> [TASK TO COMPLETE]:
Starting at the line that contains "Viewport: 865px width, 2576px height." and ending at the line that contains "(x=511, y=1440)", output those lines as a Markdown table with the columns Row and Line. Number each row, skip any blank lines, and leave the pictures out.

> [GIVEN ENTRIES]:
● ● ● ● ●
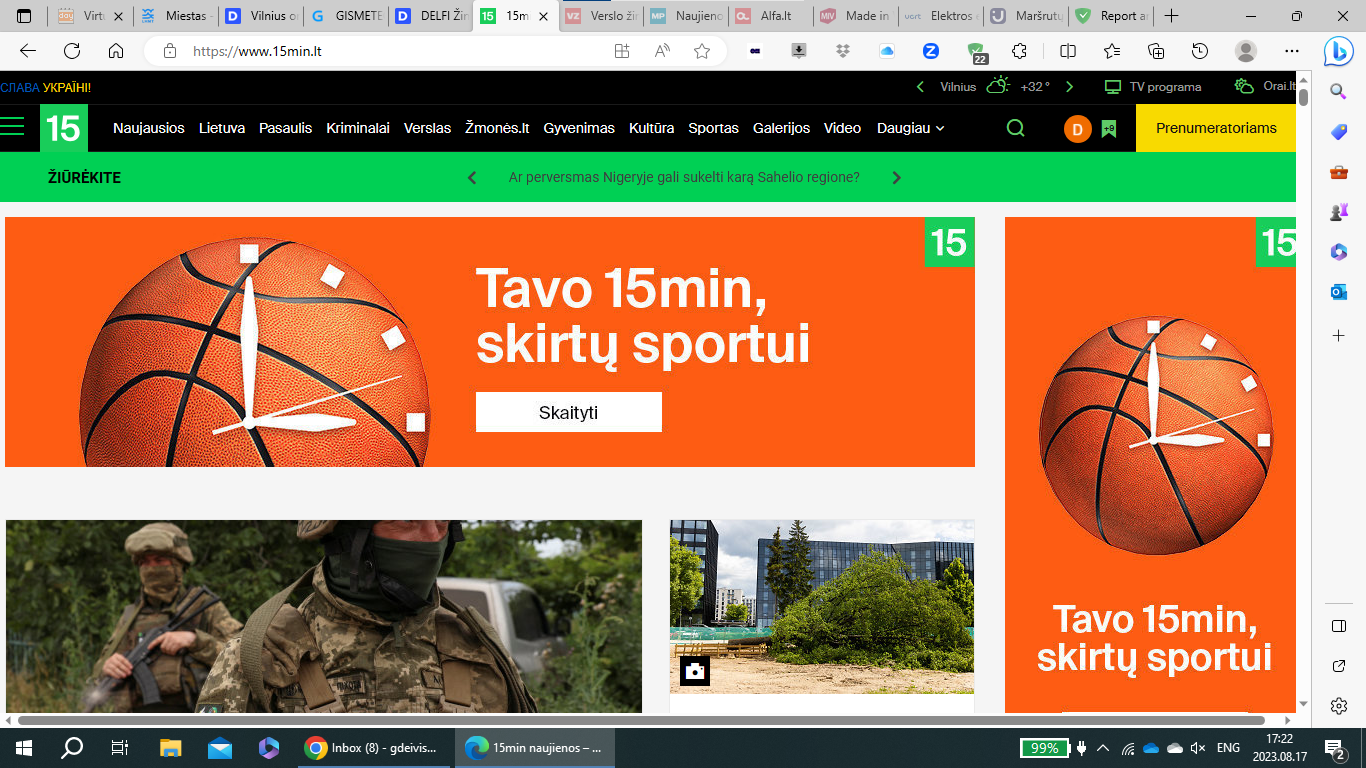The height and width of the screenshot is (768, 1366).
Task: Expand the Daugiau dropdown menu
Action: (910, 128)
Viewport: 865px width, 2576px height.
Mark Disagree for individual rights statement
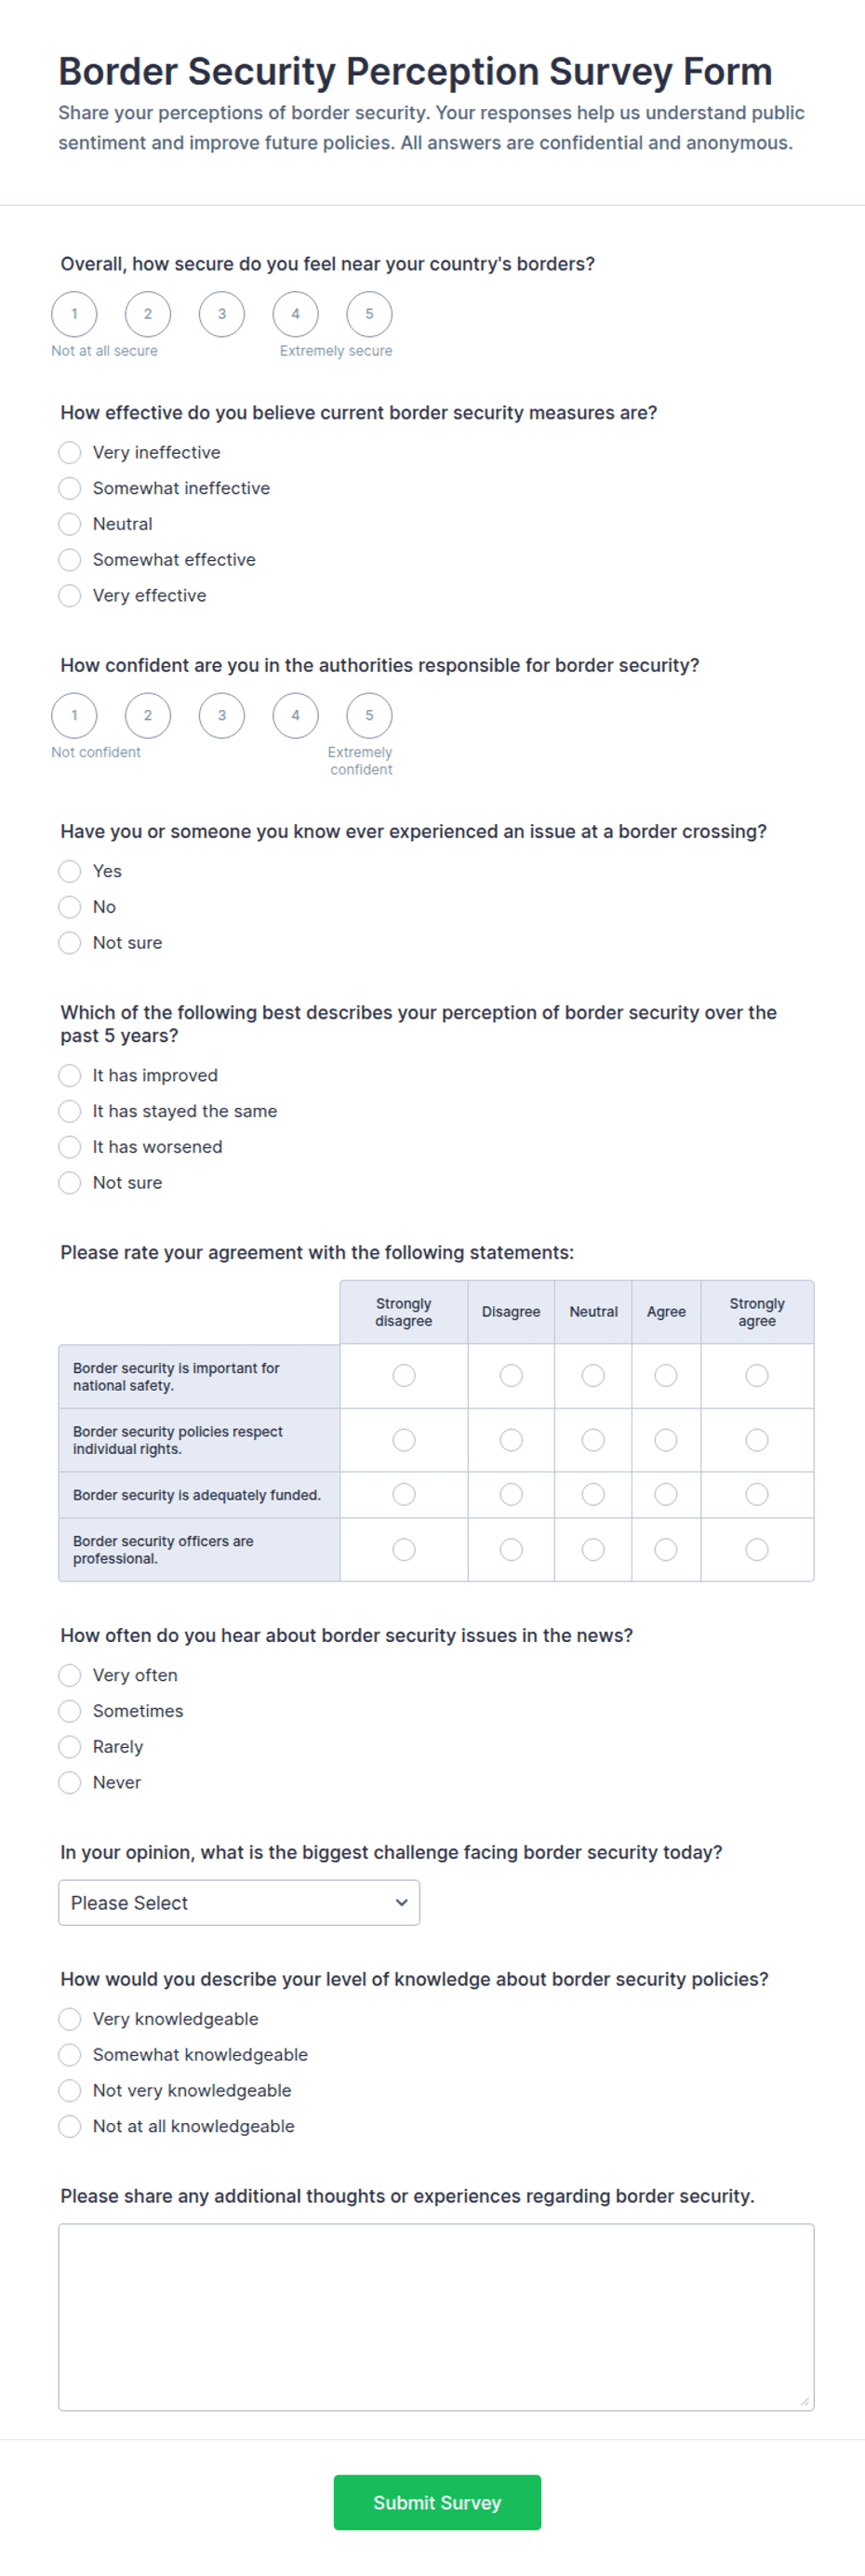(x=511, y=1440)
● ● ● ● ●
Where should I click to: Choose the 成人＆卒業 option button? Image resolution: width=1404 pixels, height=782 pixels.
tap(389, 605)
● ● ● ● ●
> [ANSWER TO THE EXERCISE]:
| Row | Line |
|---|---|
| 1 | Viewport: 865px width, 2576px height. |
| 2 | Mark Disagree for individual rights statement |
| 3 | (x=511, y=1440) |